Setidaknya, partai harus menyiapkan 2.593 calon untuk diikutsertakan dalam pemilu tingkat DPR RI, DPRD provinsi, dan DPRD kabupaten/kota.
Untuk DPR RI satu daerah pemilihan (dapil) saja, partai harus menyiapkan 3-10 calon. Sementara, untuk DPRD provinsi dan kabupaten/kota 3-12 calon.
"Kita asumsikan diisi secara maksimal, maka tinggal dikalikan jumlahnya. Jadi selepas pemilu nasional, partai sudah harus ngelus jago yang mau dicalonkan sebagai gubernur, bupati, dan wali kota," kata Hasyim.
Serentaknya penyelenggaraan pemilu dan pilkada di tahun 2024 juga berimplikasi pada membengkaknya anggaran.

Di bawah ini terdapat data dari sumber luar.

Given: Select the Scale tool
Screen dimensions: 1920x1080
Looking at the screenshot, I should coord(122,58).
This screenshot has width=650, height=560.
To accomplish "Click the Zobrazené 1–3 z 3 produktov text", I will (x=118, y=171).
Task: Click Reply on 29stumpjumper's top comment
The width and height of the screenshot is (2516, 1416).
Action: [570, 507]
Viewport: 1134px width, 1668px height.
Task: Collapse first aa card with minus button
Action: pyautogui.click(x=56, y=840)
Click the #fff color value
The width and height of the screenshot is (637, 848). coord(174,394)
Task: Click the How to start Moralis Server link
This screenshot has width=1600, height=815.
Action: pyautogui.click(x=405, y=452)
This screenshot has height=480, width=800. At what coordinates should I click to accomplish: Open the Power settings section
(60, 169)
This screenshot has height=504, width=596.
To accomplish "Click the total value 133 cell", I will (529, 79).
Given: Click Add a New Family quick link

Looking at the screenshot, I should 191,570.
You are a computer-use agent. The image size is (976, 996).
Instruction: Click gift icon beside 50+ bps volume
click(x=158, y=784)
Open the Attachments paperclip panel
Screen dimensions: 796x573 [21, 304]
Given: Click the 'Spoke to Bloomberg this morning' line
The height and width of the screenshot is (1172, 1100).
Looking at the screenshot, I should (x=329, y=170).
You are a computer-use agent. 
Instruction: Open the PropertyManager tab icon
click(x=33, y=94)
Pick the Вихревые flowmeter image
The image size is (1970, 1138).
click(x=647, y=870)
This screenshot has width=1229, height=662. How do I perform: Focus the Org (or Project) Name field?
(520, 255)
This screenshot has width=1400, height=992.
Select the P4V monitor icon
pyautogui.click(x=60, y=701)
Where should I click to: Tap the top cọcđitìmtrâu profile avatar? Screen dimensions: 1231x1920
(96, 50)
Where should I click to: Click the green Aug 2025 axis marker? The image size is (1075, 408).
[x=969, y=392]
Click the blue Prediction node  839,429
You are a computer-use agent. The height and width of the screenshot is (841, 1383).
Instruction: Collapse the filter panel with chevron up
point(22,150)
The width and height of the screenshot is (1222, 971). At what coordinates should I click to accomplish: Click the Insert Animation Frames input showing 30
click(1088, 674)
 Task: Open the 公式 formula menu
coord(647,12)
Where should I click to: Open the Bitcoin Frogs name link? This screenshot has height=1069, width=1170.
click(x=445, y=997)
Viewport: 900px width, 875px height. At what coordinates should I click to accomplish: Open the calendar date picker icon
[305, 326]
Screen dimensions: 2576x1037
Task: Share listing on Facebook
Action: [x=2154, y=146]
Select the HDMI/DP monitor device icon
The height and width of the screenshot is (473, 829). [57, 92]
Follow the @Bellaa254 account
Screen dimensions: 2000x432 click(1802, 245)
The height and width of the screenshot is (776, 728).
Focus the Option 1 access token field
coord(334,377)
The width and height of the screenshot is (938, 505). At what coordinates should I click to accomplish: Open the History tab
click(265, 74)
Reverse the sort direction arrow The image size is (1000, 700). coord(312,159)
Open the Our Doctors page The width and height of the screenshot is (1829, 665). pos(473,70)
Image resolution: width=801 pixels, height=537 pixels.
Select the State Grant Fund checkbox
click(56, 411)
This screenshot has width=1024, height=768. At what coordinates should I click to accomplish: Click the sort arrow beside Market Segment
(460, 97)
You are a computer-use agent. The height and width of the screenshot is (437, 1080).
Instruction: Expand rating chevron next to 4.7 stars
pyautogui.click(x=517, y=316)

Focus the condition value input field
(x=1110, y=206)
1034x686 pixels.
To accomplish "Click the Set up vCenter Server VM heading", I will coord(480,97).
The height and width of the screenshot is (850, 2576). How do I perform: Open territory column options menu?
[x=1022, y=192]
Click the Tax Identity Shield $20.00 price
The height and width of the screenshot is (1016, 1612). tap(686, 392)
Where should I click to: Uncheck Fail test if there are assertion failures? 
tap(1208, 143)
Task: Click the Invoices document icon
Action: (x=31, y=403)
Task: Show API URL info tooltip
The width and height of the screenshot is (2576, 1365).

Pada 2019, anggaran pemilu sebesar Rp 25 triliun dengan realisasi Rp 23 triliun. Angka itu melonjak 3 kali lipat di Pemilu 2024 menjadi Rp 76,6 triliun.
Hasyim mengatakan, anggaran tersebut termasuk biaya pengadaan kantor-kantor KPU di daerah. Menurut dia, masih ada kantor KPU di wilayah yang bangunannya menyewa pada pemerintah pusat, ada pula yang roboh terkena bencana alam.
Momen pemilu pun dinilai tepat untuk menganggarkan pengadaan kantor KPU.
Namun, di antara semua komponen, alokasi terbesar adalah honor untuk penyelenggara pemilu ad hoc di tingkat tempat pemungutan suara (TPS) atau yang biasa disebut Kelompok Penyelenggara Pemungutan Suara (KPPS).